Is there any good reason to not remove it altogether, regardless
of whether the OFFSTACK config is set? I mean, triggering build
failures for a relatively rarely turned on config option is
asking for constant maintenance trouble.

Thanks,

Ingo

2012-05-10 01:10:04

by Rusty Russell

[permalink] [raw]
Subject: Re: [PULL] cpumask: finally make them variable size w/ CPUMASK_OFFSTACK.
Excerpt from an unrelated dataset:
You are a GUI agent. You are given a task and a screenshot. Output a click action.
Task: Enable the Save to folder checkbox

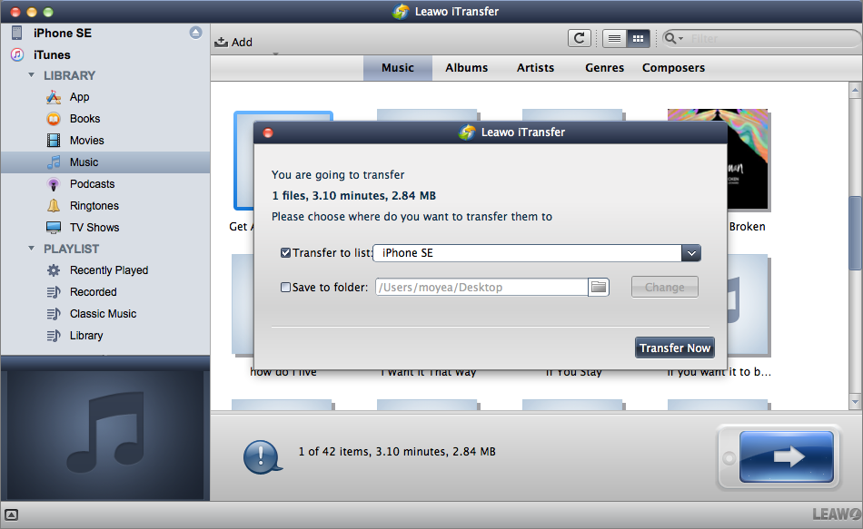click(286, 288)
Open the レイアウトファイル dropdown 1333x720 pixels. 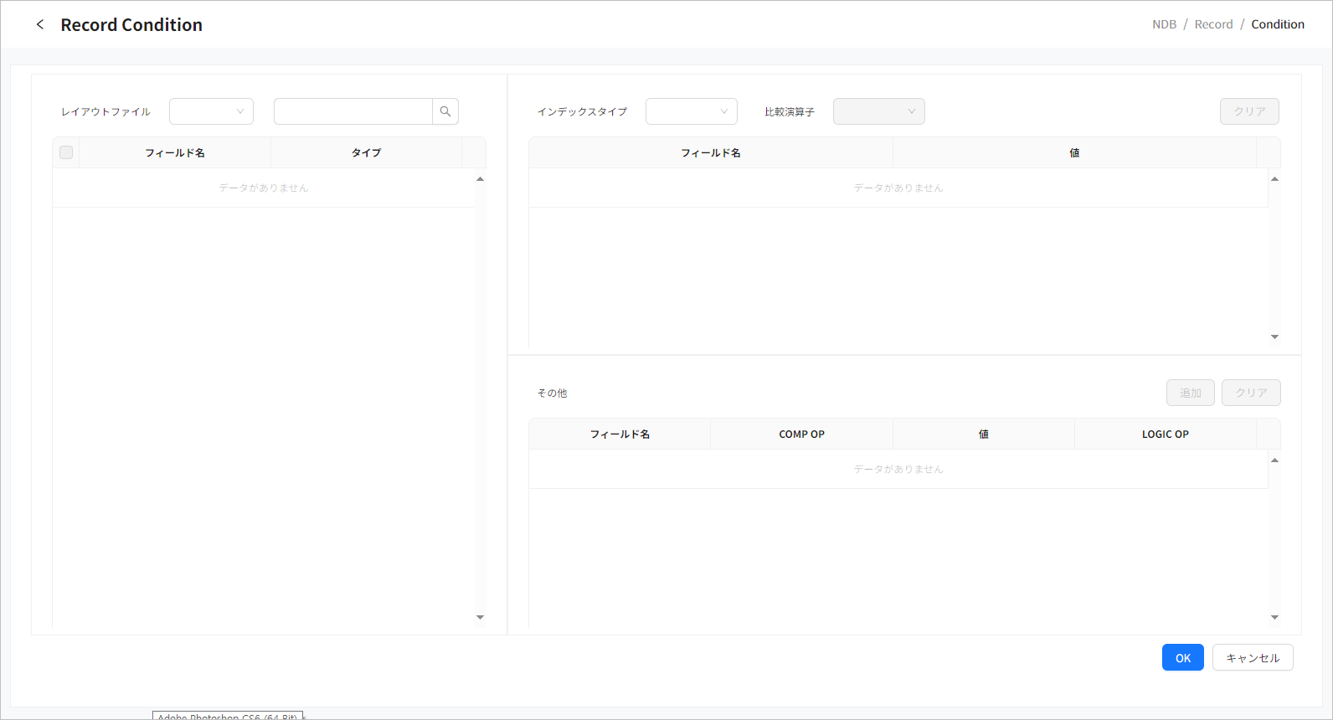[x=211, y=111]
On Wed, 9 May 2012 10:44:53 +0200, Ingo Molnar <[email protected]> wrote:
>
> * Rusty Russell <[email protected]> wrote:
>
> > Hi Ingo,
> >
> > I finally rebased this on top of your tip tree, and tested it
> > locally. Some more old-style cpumask usages have crept in, but it's a
> > fairly simple series.
>
> Cool! Most of it looks pretty sane. I have a question about the
> gist of the series:
>
> > commit 898eb73305e2277be91b931c5a75484f8c87ae36
> > Author: Rusty Russell <[email protected]>
> > Date: Wed May 9 15:01:15 2012 +0930
> >
> > cpumask: remove struct cpumask definition when CONFIG_CPUMASK_OFFSTACK=y
> >
> > We're about to change CONFIG_CPUMASK_OFFSTACK so it only allocate
> > nr_cpu_ids bits for all cpumasks. We need to make sure that when
> > CONFIG_CPUMASK_OFFSTACK is set:
> >
> > 1) Noone uses the old bitmap ops, which use NR_CPUS bits (use cpumask_*)
> > 2) Noone uses assignment of struct cpumask (use cpumask_copy)
> > 3) Noone passes a struct cpumask (pass a pointer)
> > 4) Noone declares them on the stack (use cpumask_var_t)
> >
> > So we finally remove the definition of struct cpumask when
> > CONFIG_CPUMASK_OFFSTACK=y. This means that these usages will hit a compile
> > error the moment that config option is turned on.
> >
> > Note that it also means you can't declare a static cpumask. You
> > should avoid this anyway (use cpumask_var_t), but there's a
> > deliberately-ugly workaround for special cases, using DECLARE_BITMAP()
> > and to_cpumask().
> >
> > Signed-off-by: Rusty Russell <[email protected]>
> > Cc: Arnd Bergmann <[email protected]>
> > Cc: [email protected]
> > Cc: KOSAKI Motohiro <[email protected]>
> > Cc: Mike Travis <[email protected]>
>
> Is there any good reason to not remove it altogether, regardless
> of whether the OFFSTACK config is set? I mean, triggering build
> failures for a relatively rarely turned on config option is
> asking for constant maintenance trouble.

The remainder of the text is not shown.